I have never had a disc with a name other than the one printed on it. ‘Butter’ got a name right out of the box. I normally don’t think of plastic golf discs as my friends, but I think ‘butter’ and I will be friends for a long time.
Yesterday (23 November 2013), the Martin Disc Golf Club had its first one disc tournament. The disc chosen for this tournament was the Innova condor. My condor was a 168 gram disc. Just like my vintage, 186 gram, Lightning B-17 this disc was understable at high speeds. The condor is slightly larger than the B-17. The B-17 fits in my disc bag, the condor does not. The B-17 is fun to throw because it is slow and stately in the air. The condor is even slower and has more glide – the condor is simply a cool disc to watch in the air. The tournament was played in winds gusting up to 20 mph and the condors sometimes surprised us with how they reacted to the wind, but they are still fun to watch.

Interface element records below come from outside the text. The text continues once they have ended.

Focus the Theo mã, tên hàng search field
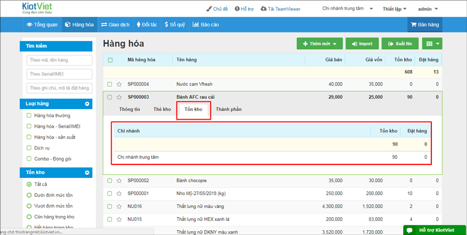467x235 pixels. click(59, 60)
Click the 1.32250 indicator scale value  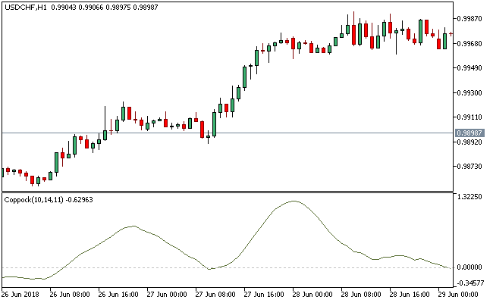[471, 197]
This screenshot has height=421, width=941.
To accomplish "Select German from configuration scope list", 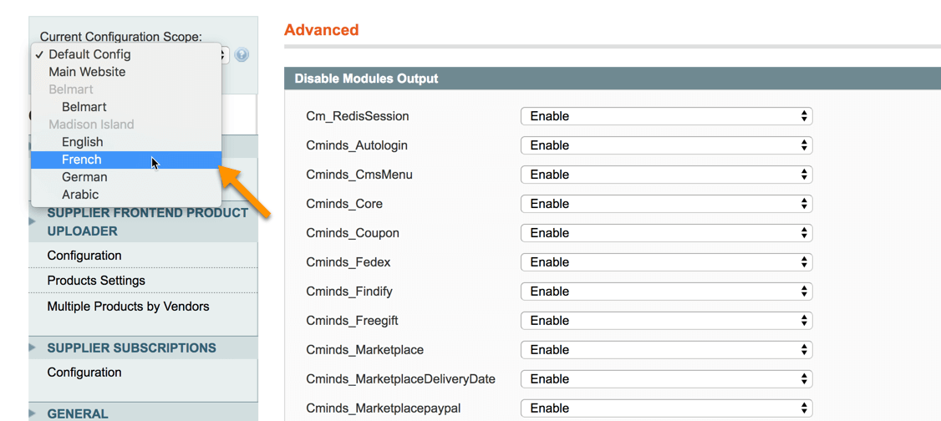I will coord(84,177).
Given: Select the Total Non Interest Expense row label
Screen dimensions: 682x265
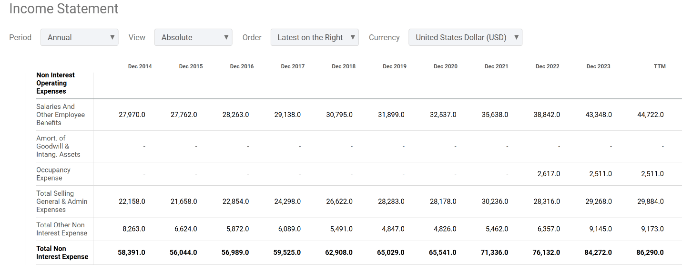Looking at the screenshot, I should coord(62,253).
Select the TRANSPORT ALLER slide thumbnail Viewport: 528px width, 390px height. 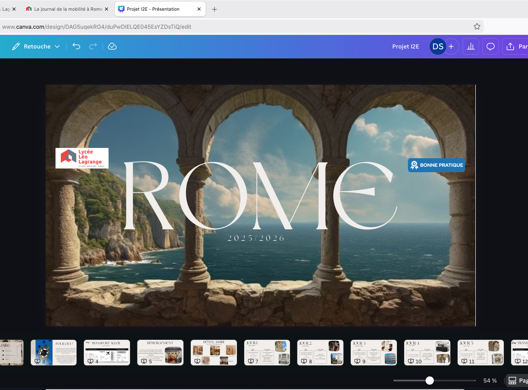tap(107, 352)
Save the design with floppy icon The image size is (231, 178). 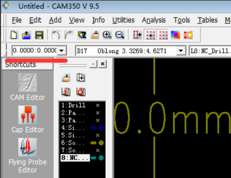[x=39, y=35]
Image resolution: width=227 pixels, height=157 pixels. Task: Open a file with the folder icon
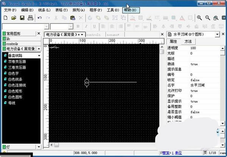(14, 18)
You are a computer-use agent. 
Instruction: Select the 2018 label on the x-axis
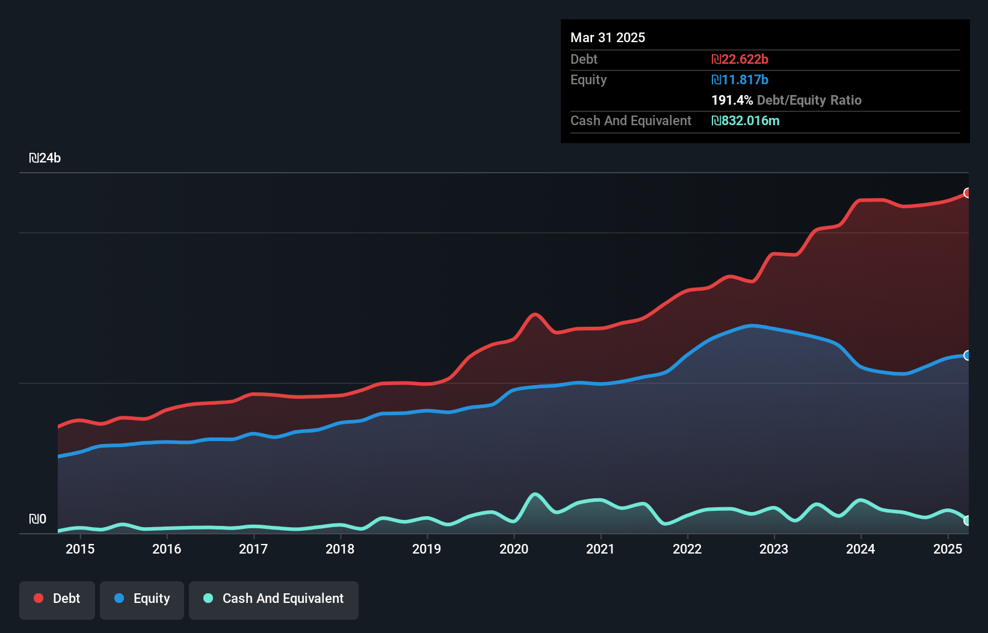(340, 549)
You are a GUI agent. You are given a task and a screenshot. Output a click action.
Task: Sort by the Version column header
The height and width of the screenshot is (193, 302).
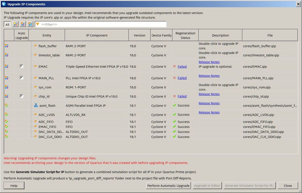pos(139,35)
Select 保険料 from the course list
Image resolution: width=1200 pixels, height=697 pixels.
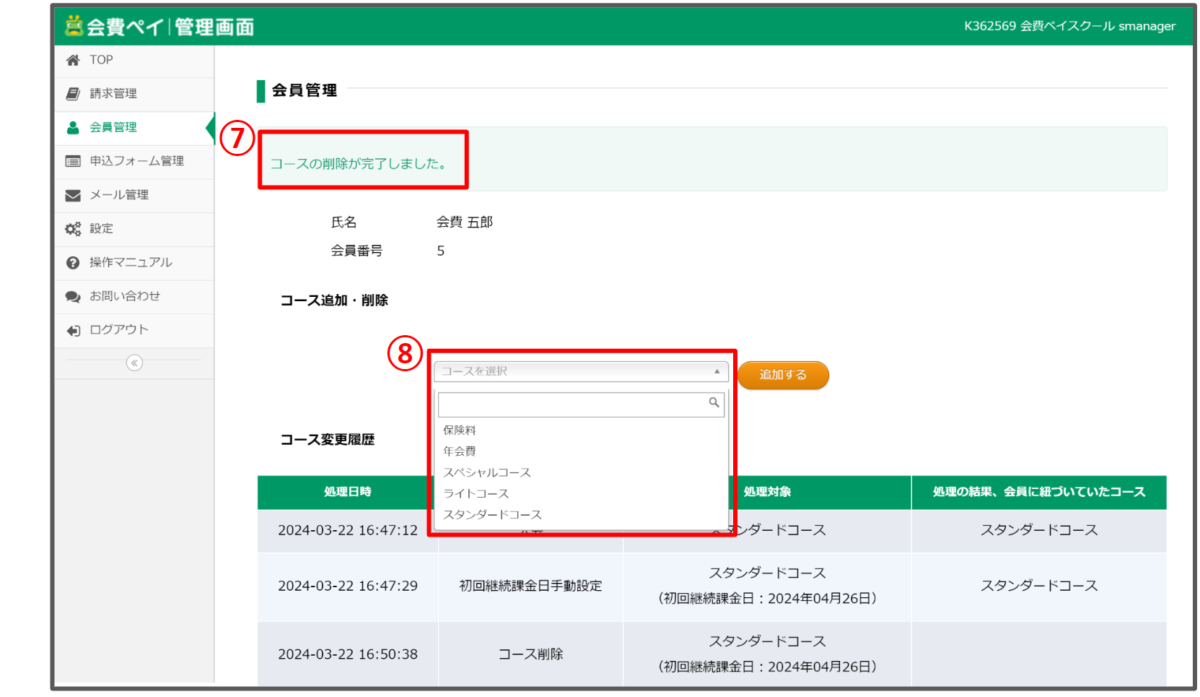[x=460, y=430]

The condor does not give me the same distance as my B-17, but it spends more time in the air. The beauty of a big disc floating towards the target is something that really should be experienced by all disc golfers.
Big discs are also easier to find. The flight pattern is less likely to bury itself in leaves and the larger size is simply easier to spot.
The larger size seems to change power transfer during throwing. I feel I am less likely to grip lock a larger disc.
The B-17 has been renamed the #2 roller. The condor also has a strong following as roller disc (bigger wheels = better distance). I do not like to throw rollers, and cannot vouch for this aspect of either disc.
A downside of the larger discs is they are not choice discs for throwing out of tight brush. It also seems that they have problems going into a standard basket because of their size. If part of your disc golf enjoyment comes from simply watching discs fly, add a condor or B-17 to your bag – you won’t regret it!
We have all seen it, you throw your best drive ever and the guy you are playing with throws 50′ further and when you ask what disc he threw, the response is: “my aviar“. Even though I just had someone out distance me with their putter, I am thinking that maybe if I threw a faster disc I could get more distance. Test throws with a boss have shown me that high speed drivers meat hook into the ground after flying up to 100′ for me – while a fairway driver will give me 200′ pretty consistently.
In my campaign to lower my score, I could practice putting – but that is boring. Eliminating the bad approach shots seems like a good strategy, but it also takes an enormous amount of work. Obviously, the best way to take strokes off my game is to throw more holes-in-one (eliminating the weak putting and approach aspects of my game) – if I threw 4 or 5 holes-in-one on each round my scores would improve dramatically. Rather than go out to a field and practice my drives, I know that there is that perfect 14 speed driver that can be thrown with awful form and will seek the chains every time.
This is one reason why buying and trading discs is an important activity for all disc golfers. You could invest months of practice and not become better, but that one special disc could change your life and then you will be throwing with the pros.